Au milieu de ce qui s’achève, discerner ce qui naît

13 novembre 2016

              Le Temple en imposait, à Jérusalem. C’était sans doute le symbole d’un ordre puissant, d’une civilisation qui semblait indestructible, qui plus est fondée sur une Alliance avec Dieu lui-même, sensé habiter le Temple et le protéger. Mais Jésus promet le chaos, les bouleversements, l’écroulement. Ce qui semble en apparence indestructible s’écroulera comme s’il n’avait jamais existé, instantanément. Rien de matériel ne tient pour toujours, tout passe.
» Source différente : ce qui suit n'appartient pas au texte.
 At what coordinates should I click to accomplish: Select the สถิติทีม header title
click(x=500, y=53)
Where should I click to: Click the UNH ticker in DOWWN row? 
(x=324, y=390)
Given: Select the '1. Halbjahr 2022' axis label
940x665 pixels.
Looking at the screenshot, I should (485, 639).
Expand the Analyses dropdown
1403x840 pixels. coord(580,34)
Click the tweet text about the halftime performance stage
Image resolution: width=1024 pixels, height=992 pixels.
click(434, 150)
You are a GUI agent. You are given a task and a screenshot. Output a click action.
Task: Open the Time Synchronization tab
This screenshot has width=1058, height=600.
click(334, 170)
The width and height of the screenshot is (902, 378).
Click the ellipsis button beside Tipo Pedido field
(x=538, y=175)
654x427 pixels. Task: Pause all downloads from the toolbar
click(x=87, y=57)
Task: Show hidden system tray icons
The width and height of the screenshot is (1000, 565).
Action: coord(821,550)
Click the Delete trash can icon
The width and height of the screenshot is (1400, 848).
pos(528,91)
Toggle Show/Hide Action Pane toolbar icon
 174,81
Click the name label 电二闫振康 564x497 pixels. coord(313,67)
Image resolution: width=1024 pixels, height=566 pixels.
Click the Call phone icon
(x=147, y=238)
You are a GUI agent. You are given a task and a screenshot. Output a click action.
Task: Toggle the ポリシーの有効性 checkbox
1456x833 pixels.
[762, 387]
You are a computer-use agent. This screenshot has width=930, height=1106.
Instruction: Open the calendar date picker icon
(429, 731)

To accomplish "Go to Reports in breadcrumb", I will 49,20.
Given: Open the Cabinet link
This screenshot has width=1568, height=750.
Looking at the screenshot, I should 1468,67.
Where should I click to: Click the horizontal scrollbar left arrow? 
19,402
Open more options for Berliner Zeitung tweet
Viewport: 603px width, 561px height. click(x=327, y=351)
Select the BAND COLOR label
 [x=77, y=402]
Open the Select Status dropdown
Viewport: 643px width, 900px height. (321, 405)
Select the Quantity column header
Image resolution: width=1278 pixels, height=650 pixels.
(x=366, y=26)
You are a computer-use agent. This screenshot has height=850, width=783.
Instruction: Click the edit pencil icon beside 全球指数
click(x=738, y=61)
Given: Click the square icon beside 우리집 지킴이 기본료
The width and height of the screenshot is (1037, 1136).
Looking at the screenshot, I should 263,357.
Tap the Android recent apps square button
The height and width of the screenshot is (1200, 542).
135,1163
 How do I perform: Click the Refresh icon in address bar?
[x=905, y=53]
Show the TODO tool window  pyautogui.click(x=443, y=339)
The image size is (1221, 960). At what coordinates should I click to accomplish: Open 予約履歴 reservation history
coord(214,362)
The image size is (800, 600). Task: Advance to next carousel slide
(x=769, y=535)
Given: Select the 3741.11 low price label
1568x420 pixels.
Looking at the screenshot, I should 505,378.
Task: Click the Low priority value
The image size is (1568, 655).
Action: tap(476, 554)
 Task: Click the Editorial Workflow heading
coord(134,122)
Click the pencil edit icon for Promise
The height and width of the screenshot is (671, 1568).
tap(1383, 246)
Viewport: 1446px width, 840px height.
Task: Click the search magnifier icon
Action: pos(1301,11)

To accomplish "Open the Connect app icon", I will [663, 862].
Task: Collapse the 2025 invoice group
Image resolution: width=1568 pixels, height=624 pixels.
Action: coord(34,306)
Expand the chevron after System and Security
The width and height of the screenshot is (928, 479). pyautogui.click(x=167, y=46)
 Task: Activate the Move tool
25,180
La civilisation où vécut le Christ nous apparaît comme un lointain souvenir, presque comme une autre planète. Et pourtant, il y a 2000 ans, rien ne semblait pouvoir déboulonner l’empire romain. Rien ne semblait devoir détruire le Temple de Jérusalem, symbole d’une certaine manière de prier Dieu. Et voilà que tout cela n’est plus.

Personne n’est à l’abri de la crise, de l’effondrement d’un système. Nos grandes multinationales nous l’ont prouvé. Mais je veux parler également des petites crises, des crises à l’échelle de l’individu. Elles arrivent sans prévenir : crise de l’âge ou d’un cycle, crise du dialogue, de la confiance, de la foi, des relations, crise dans son travail ou dans ses choix de vie… un tsunami qui peut prendre bien des formes et qui balaye tout sur son passage, à tel point que rien ne paraît sûr, absolu, puissant. Nos points d’appui vacillent. Et ces ruptures nous paraissent être, quand elles sont là, comme une petite fin du monde, en tout cas la fin d’un monde, le nôtre, puisque rien ne sera plus comme avant, lorsque ce sera fini et qu’il faudra repartir de quelque part.

Sur quoi je tiens ? Sur quels points d’appui ? Qu’est-ce qui est certain ? Mon emploi ? Mon mariage ? Mes amitiés ? Ma foi ? L’image que je donne de moi et qui me rassure ou me désespère ? Rien de tout cela n’est vraiment solide. Mais Jésus dit qu’il y a la vie dans l’écroulement, une vie possible parce qu’accueillie malgré tout. « Pour toi, je me ferai parole », il veut que nous tenions par la parole qu’il nous offre, la Parole qu’il est, pour nous. Lorsque les repères vacillent, il est bon de se tourner vers un lieu où une parole solide nous est donnée, une parole sur laquelle on sait pouvoir compter. Quelque chose qui ne s’écroulera pas, qui ne fluctuera pas. Eh bien dans la crise qui fut celle de la fin du Temple, qui ouvrit une ère de persécution inouïe pour les premiers chrétiens, Jésus fut peut-être la seule solidité sur laquelle beaucoup purent s’appuyer. Sa Parole ne fit jamais défaut à ceux qui décidèrent de la mettre au centre de leur vie bouleversée, comme un œil du cyclone au milieu des bourrasques. Ils crurent, ces disciples des premières communautés, qu’au milieu d’un monde qui partait en ruines, Christ demeurait, immuable, paisible, rayonnant. Et qu’en lui toute crise pouvait devenir itinéraire, passage.

Sa Parole nous rend la parole, elle accueille nos cris et nos larmes, nos silences et nos exultations. Elle dessine en clair-obscur le visage d’un Dieu qui dialogue, qui écoute, qui tient parole, qui se tient là, au seuil de nos certitudes, sur cette ligne de crête étroite et ténue que nous appelons la foi. Là où rien n’est sûr, mais c’est là que miraculeusement, ça tient. Parce que ça ne repose sur rien d’humain, sur rien de logique. Fragile espace de la foi, qui peut tenir s’il ne veut rien détenir, s’il ne prétend à rien, s’il se fait accueil, demande, relation. « Pour toi, je me ferai Parole », cela veut dire que j’habiterai ta vie, que je ferai de ta détresse un chemin qui mène à la vie, et de ta traversée un signe pour le monde, un témoignage dé ma Vie plus forte que la mort. Inutile de se demander pourquoi, dans les tourments de la vie, l’un est pris et l’autre est laissé, certains sont épargnés et d’autres non. L’Évangile ne répond pas à cette question. Il dit simplement que la vie est possible même quand tout n’est pas idyllique, quand la crise survient, quand des systèmes de valeurs, des façons de voir la vie ou les autres s’écroulent. Quand il n’y a plus que les ruines de ce que nous pensions être éternel. Et c’est souvent là, entre deux pierres couchées, au milieu d’un spectacle souvent absurde et scandaleux, que pousse timidement la fleur que nous n’avions même pas vue, et qui redit que la vit jaillit même où plus rien ne tient. Il n’y a pas d’impasse en Jésus-Christ, il n’y a que des passages.